VOLVO RECALLS 360,000 CARS FOR SPEED CONTROL BUG
The National Highway Traffic Safety Administration has ordered Volvo to recall about 360,000 cars because of a problem with vehicle speed controls that can cause engines to lose power without warning. Volvo, which as you know is now a unit of Ford Motor Co., says a defect in the electronic throttle module in cars built between 1999 and 2002 could cause the vehicle to shift into a “limp home” mode in which the maximum speed is about 15 miles per hour. The “limp home” setting is a safety feature in Volvo cars intended to prevent unintended acceleration in case of a throttle malfunction.
The recall applies to Volvo C70 and V70 models built between 1999 and 2002, S60 models built between 2001 and 2002, and S70 and V70X models built between 1999 and 2000. The automaker says it has fixed the speed control problem on about 165,000 vehicles of the recall total after sending out notices to owners in March. California’s Air Resource Board had first flagged the throttle control problem. NHTSA informed Volvo that it was making the recall mandatory. Volvo owners who bring their cars to dealerships will have new software reinstalled for the throttle control unit.
CHRYSLER RECALL OF SUVS
DaimlerChrysler’s Chrysler Group is recalling about 128,000 Pacifica sport utility vehicles because of a problem with the software governing the fuel pump and power train control. According to NHTSA, the defect could cause the engine to stall in some cases. The recall applies to Pacifica models built between 2005 and 2006. Chrysler dealers will reprogram the power train controls and replace the fuel pump on certain cars as part of the recall.

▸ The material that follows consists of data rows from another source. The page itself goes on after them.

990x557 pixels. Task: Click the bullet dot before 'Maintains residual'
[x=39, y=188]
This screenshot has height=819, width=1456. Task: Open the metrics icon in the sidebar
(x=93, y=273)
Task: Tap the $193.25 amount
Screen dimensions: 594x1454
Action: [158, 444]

TOYOTA RECALLS SCION OVER AIR BAG ISSUES
Since airbags came to the forefront in 1990, they have helped save thousands of lives. Unfortunately, defectively designed airbags have been found to cause a number of serious injuries. Those include: brain injuries, spinal injuries, blindness, facial fractures, upper body injuries and disfigurement. The National Highway Traffic Safety Administration has recalled 29,542 Scion TC Toyotas for the 2005 and 2006 model years. The side and curtain airbags on these vehicles may deploy if the car door is closed too hard, according to NHTSA. In fact, the airbags are so sensitive that NHTSA has advised owners to use “minimal force to close the driver and passenger doors.”

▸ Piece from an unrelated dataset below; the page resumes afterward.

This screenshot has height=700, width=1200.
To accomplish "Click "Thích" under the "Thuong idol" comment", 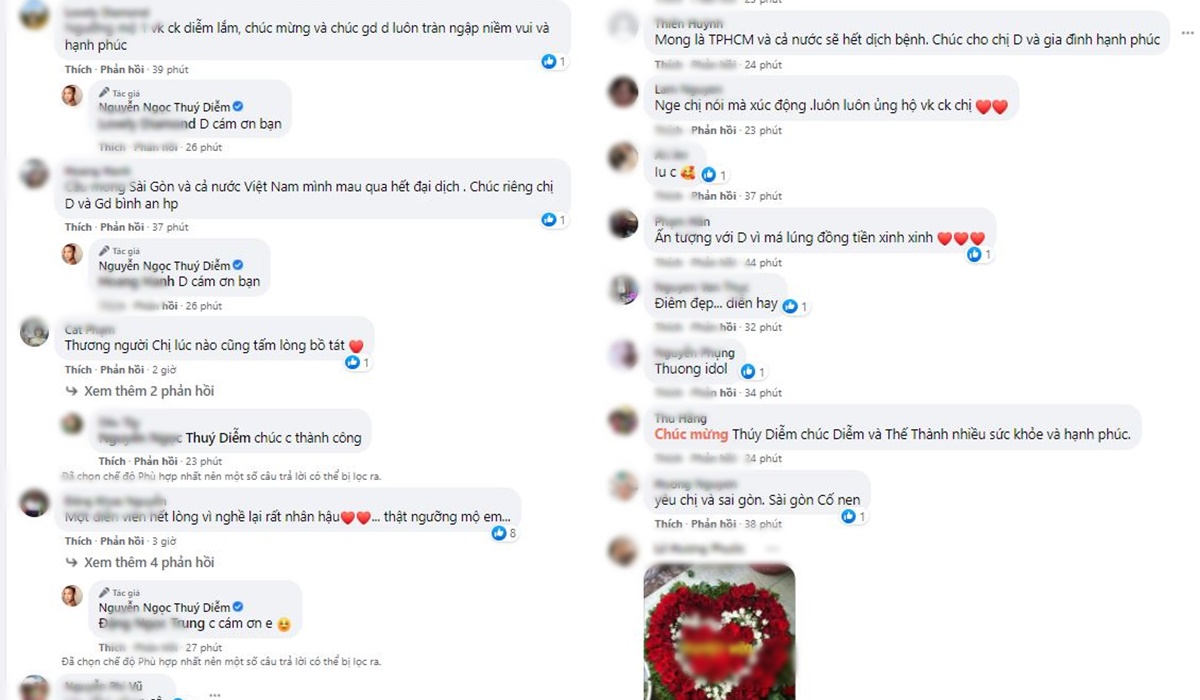I will pyautogui.click(x=668, y=393).
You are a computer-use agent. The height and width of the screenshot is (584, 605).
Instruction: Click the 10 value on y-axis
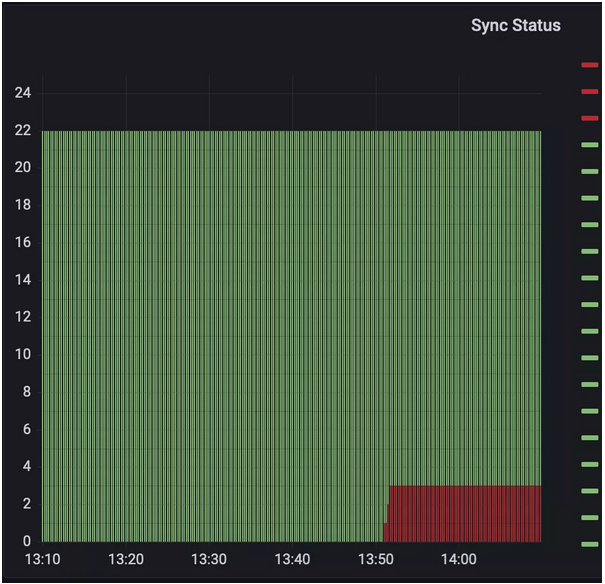pyautogui.click(x=22, y=354)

PERRIGO RECALLS ACETAMINOPHEN
A major manufacturer of store-brand acetaminophen has recalled 11 million bottles of the pain-relieving pills. The recall came after discovering some were contaminated with metal fragments. There have been no reports of injuries or illness at press time. Perrigo Co., believed to be the world’s largest manufacturer of store-brand nonprescription drugs, said it discovered the metal bits during quality-control checks. The recall affects bottles containing various amounts of 500-milligram caplets. In the recall, the Allegan, Michigan, company did not disclose the chains for which it manufactures the store-brand acetaminophen. However, Wal-Mart Stores Inc., CVS Corp., Walgreen Co. and Costco Wholesale Corp. are among the companies it supplies with health care products, according to company Securities and Exchange Commission filings. It’s reasonable to assume that these companies would be affected by the recall.
CONNECTICUT BEEF RECALLED FOR POSSIBLE E. COLI CONTAMINATION
A Connecticut company recalled about 1,680 pounds of ground beef products recently because the products could be contaminated with a dangerous strain of E. coli. No illnesses have been reported from consumption of the beef subject to the recall. Omaha Beef Co. Inc., located in Danbury, Connecticut, produced the hamburger patties and bags of hamburger in October and sent the products to restaurants in Connecticut and southern New York State. The effected beef was packaged in 10-pound boxes of “HAMBURGER PATTIES, OMAHA BEEF CO., INC.” Customers who bought the products affected by the voluntary recall should return them to the place of purchase, the service said.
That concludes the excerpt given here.